## Your goal
Copy out all lines in the data below containing the string "computer".

## Exercise inputs
──────

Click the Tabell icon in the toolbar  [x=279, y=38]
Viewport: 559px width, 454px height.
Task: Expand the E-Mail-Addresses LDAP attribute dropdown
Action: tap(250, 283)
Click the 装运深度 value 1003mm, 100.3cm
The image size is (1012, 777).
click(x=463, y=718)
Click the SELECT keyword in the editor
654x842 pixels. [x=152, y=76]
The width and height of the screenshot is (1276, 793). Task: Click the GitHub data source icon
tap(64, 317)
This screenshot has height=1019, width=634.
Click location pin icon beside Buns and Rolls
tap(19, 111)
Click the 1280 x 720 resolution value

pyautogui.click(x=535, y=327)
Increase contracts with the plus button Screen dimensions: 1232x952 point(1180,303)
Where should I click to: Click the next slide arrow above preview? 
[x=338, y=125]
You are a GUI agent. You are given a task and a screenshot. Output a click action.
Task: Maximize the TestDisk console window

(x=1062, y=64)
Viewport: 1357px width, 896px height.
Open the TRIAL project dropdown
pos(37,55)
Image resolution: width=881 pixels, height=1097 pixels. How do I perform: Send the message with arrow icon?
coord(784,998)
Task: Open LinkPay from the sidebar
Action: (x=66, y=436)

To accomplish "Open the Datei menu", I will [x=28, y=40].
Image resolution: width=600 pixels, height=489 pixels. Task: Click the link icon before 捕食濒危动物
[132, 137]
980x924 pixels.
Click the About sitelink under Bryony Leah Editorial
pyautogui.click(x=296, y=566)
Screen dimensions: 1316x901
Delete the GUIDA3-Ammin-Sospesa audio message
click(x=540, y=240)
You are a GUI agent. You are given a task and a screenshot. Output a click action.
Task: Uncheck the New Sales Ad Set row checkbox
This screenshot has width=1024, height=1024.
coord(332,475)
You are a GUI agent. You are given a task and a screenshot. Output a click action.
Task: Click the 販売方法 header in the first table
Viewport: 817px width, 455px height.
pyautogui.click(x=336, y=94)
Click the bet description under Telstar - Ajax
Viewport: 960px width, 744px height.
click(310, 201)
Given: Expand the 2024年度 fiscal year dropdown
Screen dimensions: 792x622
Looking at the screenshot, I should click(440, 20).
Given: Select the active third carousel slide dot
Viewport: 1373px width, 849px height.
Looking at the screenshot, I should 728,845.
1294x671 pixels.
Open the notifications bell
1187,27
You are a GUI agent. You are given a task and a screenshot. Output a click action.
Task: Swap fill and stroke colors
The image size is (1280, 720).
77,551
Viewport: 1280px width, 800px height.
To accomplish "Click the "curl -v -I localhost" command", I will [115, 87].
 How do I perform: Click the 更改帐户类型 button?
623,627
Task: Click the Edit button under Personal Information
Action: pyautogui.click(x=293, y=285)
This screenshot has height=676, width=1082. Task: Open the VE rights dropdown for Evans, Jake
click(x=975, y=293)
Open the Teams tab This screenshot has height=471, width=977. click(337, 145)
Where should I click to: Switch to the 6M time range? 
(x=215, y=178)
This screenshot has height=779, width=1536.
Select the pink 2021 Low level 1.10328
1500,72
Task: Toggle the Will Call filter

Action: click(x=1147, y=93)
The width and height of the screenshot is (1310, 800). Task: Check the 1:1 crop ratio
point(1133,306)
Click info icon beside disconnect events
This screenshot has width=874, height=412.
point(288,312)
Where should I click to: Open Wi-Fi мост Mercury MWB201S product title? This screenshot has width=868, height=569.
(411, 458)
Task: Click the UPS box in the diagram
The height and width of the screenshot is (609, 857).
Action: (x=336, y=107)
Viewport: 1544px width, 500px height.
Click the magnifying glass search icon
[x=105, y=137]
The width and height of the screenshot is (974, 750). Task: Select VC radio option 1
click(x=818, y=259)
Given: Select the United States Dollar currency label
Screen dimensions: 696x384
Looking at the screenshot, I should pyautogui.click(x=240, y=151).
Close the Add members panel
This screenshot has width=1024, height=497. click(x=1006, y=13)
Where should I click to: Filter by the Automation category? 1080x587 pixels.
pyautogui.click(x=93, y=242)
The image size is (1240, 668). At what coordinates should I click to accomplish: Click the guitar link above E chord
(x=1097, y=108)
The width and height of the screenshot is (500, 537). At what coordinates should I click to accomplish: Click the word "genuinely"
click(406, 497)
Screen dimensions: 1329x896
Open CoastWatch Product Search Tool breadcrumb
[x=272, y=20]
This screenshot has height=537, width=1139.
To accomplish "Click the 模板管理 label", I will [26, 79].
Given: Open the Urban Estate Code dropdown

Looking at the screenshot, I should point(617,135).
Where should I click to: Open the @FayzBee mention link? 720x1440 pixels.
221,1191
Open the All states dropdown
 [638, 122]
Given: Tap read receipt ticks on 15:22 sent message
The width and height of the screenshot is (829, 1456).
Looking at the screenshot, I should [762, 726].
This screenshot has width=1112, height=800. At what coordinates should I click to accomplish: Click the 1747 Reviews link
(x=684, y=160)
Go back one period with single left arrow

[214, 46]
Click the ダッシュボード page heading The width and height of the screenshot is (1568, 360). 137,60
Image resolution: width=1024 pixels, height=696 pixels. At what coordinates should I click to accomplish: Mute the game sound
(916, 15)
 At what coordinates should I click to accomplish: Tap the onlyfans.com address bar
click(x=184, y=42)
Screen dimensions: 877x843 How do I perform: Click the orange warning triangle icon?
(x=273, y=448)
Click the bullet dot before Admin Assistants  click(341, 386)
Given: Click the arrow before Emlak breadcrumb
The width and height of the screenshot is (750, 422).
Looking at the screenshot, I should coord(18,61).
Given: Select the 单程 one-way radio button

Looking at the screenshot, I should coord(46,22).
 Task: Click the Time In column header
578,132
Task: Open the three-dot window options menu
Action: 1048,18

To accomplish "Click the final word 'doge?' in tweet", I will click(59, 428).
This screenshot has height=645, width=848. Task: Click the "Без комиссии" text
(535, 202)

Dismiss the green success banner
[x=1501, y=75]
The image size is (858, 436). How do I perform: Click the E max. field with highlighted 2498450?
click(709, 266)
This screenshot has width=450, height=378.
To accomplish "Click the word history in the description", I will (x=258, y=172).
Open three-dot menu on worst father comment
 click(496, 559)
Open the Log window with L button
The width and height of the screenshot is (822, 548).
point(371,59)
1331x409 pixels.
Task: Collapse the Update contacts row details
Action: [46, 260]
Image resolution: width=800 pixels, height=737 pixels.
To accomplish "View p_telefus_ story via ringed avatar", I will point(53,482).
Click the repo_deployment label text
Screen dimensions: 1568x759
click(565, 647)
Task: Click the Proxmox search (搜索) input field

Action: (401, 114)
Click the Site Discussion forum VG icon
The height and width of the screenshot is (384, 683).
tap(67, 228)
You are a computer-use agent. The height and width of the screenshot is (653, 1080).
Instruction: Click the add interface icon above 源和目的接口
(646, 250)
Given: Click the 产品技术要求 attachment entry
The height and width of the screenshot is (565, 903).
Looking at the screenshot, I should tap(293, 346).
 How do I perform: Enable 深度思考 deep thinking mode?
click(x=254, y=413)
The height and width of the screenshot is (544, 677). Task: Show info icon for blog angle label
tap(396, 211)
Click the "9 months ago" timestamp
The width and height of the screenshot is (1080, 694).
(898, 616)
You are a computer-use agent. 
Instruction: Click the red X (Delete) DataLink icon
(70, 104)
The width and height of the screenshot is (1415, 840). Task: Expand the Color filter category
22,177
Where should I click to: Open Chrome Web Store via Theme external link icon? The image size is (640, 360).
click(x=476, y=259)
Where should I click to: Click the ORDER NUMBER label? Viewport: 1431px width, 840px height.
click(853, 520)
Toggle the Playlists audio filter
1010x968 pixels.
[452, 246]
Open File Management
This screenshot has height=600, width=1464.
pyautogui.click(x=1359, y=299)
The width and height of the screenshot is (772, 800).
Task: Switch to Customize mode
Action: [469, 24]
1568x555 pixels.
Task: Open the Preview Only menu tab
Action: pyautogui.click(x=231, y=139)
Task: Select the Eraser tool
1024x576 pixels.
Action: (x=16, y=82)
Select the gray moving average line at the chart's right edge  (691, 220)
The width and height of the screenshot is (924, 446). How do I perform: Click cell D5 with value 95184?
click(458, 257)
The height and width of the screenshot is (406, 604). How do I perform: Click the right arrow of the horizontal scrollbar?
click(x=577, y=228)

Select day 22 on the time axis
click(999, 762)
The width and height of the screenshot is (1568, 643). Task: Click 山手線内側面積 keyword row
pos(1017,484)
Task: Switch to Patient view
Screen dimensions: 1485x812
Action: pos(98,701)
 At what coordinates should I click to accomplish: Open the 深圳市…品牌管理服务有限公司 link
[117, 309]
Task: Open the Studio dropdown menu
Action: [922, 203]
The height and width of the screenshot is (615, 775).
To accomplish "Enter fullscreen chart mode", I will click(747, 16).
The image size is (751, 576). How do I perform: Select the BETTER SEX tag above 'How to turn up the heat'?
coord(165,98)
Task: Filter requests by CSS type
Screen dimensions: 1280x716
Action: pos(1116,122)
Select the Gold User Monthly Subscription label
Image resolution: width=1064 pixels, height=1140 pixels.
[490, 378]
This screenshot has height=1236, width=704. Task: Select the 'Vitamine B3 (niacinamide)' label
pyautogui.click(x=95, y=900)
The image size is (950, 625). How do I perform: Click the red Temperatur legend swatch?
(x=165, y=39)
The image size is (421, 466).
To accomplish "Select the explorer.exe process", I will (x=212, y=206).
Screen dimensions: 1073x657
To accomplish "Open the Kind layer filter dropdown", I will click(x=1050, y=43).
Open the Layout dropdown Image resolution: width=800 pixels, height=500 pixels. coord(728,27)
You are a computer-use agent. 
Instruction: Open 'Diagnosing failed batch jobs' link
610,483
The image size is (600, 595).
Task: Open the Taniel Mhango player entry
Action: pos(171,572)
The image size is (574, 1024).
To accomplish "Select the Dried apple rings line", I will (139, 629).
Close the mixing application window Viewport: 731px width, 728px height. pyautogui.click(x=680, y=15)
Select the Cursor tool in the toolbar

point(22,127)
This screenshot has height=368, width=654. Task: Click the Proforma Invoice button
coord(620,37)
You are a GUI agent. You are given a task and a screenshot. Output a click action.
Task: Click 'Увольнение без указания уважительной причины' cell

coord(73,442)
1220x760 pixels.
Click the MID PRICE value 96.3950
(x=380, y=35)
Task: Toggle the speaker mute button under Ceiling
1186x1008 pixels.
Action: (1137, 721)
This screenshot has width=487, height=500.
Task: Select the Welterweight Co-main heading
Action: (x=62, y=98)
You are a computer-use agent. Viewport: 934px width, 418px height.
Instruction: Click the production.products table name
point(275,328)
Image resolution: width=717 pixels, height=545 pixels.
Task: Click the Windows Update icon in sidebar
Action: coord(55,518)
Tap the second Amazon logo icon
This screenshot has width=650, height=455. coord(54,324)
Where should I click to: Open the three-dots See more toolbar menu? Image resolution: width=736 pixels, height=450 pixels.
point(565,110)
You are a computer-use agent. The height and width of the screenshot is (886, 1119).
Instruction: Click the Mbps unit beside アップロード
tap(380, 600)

──────

## Reply to the task
You are a computer-use agent. The height and width of the screenshot is (653, 1080).
You are a computer-use agent. 
You are a computer-use agent. 
You are a computer-use agent. Viewport: 934px width, 418px height.
You are a computer-use agent. The height and width of the screenshot is (886, 1119).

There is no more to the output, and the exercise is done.